Abby’s Road is a podcast in which high school senior, Abby Laporte, talks with peers and adults about a variety of topics of interest to teens and the adults who live and work with them. Over the life of the podcast Abby and her guests have covered topics including visiting colleges, sexual orientation, abuse, and, most recently, technology. (You can listen to the most recent podcast.)
When listening to the latest podcast in the series, I was once again reminded of the value adults need to place on teen abilities to think critically. Throughout the podcast, Abby and the teens she talked with, demonstrated that they are all aware of the need to think about the actions that they take online. They also know that sometimes the actions they choose aren’t necessarily the best. But, they do know that. These teens are thinking human beings and not just walking mindless creatures.

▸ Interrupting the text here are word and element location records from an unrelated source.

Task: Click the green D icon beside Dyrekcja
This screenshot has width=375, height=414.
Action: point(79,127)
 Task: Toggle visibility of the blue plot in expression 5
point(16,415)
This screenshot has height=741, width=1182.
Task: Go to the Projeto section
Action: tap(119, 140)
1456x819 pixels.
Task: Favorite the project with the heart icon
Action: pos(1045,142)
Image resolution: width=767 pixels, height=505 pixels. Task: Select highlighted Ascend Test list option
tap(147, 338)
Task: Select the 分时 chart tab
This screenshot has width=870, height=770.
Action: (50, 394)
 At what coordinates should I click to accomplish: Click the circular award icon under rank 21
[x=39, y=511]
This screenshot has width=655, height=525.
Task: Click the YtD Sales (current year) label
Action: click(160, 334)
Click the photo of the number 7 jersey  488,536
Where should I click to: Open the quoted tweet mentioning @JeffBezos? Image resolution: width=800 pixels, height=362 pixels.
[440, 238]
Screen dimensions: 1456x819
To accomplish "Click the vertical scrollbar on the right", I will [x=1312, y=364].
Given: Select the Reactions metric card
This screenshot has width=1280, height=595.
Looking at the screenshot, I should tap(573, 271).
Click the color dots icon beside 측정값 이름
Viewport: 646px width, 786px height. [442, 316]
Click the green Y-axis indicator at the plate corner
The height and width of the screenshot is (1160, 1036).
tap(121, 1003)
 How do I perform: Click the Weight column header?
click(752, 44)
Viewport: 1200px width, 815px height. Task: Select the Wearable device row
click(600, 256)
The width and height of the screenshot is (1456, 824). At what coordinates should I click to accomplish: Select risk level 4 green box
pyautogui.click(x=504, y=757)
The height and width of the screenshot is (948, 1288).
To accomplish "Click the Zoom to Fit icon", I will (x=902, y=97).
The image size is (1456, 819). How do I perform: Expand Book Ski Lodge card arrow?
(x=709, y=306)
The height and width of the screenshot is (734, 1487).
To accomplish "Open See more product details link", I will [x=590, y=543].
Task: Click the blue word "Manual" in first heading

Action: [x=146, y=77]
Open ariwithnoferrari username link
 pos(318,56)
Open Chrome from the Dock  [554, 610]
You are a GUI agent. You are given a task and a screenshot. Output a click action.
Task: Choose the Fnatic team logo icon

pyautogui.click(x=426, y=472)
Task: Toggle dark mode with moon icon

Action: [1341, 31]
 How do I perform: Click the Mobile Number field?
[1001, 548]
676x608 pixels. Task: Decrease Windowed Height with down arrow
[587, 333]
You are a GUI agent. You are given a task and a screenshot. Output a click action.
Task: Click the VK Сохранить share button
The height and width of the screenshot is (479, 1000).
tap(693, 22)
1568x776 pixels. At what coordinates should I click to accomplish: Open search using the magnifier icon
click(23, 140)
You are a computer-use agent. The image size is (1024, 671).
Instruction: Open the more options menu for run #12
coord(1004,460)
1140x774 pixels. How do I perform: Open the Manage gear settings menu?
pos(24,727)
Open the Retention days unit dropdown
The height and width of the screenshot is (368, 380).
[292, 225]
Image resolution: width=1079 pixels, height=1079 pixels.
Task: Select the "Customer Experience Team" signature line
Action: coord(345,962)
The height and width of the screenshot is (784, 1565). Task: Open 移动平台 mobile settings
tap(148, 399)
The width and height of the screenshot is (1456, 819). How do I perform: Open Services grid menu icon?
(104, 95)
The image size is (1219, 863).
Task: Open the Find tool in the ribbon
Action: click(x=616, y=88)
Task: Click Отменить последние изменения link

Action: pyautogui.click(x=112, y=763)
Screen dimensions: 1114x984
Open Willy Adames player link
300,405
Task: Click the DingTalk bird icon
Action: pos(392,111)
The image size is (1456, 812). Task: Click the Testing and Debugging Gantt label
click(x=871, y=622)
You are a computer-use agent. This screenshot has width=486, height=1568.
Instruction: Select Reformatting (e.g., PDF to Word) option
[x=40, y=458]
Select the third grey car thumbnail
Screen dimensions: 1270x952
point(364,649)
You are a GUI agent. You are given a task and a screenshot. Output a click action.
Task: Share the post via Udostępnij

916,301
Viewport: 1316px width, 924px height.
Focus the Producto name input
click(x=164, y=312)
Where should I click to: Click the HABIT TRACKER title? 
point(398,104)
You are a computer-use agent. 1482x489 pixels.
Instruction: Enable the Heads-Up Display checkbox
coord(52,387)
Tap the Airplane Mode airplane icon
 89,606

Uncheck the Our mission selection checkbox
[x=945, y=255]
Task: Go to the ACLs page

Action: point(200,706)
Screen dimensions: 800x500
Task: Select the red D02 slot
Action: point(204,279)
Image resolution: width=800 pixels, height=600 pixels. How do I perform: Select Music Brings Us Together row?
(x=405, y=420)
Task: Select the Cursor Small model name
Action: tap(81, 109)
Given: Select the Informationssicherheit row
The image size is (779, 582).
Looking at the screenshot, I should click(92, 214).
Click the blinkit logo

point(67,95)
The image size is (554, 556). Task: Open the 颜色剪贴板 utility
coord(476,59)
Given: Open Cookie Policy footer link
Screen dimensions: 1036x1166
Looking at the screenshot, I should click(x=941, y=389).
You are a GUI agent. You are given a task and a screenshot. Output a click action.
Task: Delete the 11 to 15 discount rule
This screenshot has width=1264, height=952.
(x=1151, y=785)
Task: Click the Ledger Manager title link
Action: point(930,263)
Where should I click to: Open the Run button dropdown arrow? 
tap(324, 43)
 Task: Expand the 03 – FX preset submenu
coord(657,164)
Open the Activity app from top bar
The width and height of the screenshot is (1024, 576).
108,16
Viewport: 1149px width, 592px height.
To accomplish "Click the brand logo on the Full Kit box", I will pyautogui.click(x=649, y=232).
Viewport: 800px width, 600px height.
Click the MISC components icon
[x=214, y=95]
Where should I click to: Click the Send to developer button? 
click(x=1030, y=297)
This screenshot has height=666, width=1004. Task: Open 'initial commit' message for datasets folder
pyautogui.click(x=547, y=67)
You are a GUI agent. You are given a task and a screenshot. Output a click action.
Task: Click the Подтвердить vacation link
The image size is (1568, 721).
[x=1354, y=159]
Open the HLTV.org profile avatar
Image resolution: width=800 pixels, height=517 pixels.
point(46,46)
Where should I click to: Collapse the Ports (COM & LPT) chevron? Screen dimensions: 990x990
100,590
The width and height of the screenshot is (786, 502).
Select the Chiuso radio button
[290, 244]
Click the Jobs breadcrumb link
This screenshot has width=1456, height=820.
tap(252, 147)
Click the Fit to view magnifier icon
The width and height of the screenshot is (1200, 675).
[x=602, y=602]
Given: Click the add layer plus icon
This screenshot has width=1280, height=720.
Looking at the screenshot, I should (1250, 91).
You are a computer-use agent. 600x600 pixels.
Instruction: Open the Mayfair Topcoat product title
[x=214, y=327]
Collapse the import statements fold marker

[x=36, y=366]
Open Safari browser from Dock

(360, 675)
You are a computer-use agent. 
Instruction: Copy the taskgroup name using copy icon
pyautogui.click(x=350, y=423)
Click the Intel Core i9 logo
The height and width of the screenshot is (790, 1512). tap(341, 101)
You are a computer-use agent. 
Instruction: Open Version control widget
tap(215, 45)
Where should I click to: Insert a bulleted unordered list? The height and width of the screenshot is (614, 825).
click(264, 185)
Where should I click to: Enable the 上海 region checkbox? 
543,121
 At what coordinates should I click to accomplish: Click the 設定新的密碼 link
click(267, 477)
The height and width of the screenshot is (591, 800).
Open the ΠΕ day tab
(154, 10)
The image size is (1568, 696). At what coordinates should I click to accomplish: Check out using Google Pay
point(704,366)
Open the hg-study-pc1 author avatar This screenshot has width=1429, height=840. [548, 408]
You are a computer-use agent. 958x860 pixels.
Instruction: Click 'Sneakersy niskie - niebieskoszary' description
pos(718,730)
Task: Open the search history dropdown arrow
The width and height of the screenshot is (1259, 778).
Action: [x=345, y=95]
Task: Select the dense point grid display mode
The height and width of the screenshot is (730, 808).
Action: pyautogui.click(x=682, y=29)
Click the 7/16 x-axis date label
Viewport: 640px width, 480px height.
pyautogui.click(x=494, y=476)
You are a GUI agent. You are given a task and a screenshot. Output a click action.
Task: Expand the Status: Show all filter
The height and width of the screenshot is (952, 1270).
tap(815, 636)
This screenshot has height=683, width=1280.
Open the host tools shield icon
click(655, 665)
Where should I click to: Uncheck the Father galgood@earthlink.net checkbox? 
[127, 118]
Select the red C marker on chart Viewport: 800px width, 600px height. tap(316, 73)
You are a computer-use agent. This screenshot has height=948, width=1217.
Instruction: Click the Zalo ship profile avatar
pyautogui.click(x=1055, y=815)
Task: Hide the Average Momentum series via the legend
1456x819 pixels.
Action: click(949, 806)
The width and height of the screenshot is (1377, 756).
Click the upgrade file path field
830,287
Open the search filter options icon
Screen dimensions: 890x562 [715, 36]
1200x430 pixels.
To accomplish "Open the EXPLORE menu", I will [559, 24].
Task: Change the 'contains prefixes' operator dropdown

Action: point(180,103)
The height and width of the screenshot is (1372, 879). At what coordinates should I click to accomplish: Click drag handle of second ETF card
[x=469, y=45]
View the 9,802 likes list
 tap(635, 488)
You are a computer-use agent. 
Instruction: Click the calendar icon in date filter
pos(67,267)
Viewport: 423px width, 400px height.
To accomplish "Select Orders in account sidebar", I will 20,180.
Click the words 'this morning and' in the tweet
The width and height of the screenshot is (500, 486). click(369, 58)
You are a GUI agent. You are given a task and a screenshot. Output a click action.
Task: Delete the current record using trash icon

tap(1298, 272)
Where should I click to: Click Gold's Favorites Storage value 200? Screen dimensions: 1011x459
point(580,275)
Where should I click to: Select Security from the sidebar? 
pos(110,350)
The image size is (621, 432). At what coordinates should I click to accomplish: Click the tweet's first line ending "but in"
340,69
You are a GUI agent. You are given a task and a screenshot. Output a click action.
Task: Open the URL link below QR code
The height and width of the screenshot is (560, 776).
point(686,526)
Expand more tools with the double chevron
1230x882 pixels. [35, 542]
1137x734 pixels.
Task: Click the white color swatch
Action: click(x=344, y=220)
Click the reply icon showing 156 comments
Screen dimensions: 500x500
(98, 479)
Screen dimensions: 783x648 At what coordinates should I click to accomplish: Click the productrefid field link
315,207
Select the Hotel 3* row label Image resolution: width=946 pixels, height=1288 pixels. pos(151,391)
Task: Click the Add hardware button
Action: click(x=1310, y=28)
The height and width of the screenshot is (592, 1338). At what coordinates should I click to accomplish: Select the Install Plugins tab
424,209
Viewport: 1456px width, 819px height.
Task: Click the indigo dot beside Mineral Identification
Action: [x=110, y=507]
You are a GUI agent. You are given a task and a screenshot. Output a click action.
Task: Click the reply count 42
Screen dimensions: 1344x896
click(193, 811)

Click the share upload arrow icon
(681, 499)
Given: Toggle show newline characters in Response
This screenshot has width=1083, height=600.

How did these teens get to be thinking human beings and know how to make choices? As I listened it seemed pretty clear that, to at least some degree, their critical thinking skills came from the adults in their lives. At one point Abby asked her guests whether or not access to social networking should be blocked by parents of young children and teens. The answers from her guests mostly focused on the idea that the best thing parents can do for their children is be aware of what is going on in their children’s lives and talk with their children about appropriate and inappropriate use of technology.
The teens discussing the topic seemed to have had experience with parents who were willing to converse about various aspects of their lives and technology use. These teens had good modeling from their parents, and perhaps other adults in their lives, and as a result were smart users of technology.
I think about the need to talk with teens about smart choices and safe use of technology every time I hear about a school or public library blocking access to many of the sites that teens like to use. If your school or public library is in the blocking frame of mind, consider promoting listening to Abby’s Road to parents, teachers, colleagues, and administrators. Consider facilitating a discussion among members of your community about teen perspectives on technology use and how, through open conversation with teens in the community, adults can learn what’s really going on in that use, and also help teens to be safe when it comes to their technology lives.
Talking with teens can be risky. But if the adults who live and work with teens don’t have those risky conversations who will? And, if the adults who live and work with teens don’t have the conversations, how can teens be expected to critically think about their options in order to make good decisions about their lives?
Adults need to realize that teens can think for themselves and at the same time they have to help teens gain the skills to successfully do that. Critical thinking comes with discussion and practice. Adults can’t be afraid to talk, on a wide variety of topics, with teens about decision making and they can’t be afraid to give teens the chance to practice that decision making. It’s really the only way adults can help teens grow up to successfully live in a world where making choices is something they need to do every day.